WHAT TO PRODUCE:
Find every line of the records that has "Enable" and return it.

DATA EXTRACT:
------------------------------------------------------------------------

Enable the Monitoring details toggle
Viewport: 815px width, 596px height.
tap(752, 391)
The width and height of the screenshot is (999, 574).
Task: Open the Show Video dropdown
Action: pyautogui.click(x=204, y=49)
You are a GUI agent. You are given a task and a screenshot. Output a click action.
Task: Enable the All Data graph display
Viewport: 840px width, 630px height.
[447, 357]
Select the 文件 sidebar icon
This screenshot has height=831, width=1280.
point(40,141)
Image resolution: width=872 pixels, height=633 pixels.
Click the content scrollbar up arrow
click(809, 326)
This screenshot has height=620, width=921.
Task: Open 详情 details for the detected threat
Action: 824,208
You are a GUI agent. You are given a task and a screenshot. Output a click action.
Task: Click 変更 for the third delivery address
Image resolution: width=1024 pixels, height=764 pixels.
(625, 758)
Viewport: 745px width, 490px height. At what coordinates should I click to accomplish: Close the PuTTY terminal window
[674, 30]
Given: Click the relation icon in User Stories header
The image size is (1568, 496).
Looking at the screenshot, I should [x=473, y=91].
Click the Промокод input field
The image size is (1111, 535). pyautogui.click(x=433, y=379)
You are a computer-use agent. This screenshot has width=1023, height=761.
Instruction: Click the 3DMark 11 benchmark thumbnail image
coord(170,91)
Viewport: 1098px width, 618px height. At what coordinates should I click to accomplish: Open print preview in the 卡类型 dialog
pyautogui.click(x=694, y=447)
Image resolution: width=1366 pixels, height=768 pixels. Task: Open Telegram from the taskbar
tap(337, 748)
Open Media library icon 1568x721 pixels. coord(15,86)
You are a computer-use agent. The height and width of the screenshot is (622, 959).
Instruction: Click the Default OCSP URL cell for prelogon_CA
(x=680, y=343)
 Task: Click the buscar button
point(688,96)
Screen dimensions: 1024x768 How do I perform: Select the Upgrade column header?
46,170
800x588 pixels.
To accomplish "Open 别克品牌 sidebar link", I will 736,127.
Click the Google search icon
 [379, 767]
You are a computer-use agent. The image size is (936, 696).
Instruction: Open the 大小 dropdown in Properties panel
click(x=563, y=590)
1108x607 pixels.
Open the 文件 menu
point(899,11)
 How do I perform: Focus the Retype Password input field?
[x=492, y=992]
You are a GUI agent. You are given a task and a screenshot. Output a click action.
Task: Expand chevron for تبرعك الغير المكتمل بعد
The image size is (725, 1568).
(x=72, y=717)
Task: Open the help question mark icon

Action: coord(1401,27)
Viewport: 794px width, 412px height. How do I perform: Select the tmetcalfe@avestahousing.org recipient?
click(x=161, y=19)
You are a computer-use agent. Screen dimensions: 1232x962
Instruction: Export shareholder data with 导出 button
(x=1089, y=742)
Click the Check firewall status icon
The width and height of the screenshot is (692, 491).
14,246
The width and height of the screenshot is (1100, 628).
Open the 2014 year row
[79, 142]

------------------------------------------------------------------------

SOLUTION FOR THIS TASK:
Enable the Monitoring details toggle
Task: Enable the All Data graph display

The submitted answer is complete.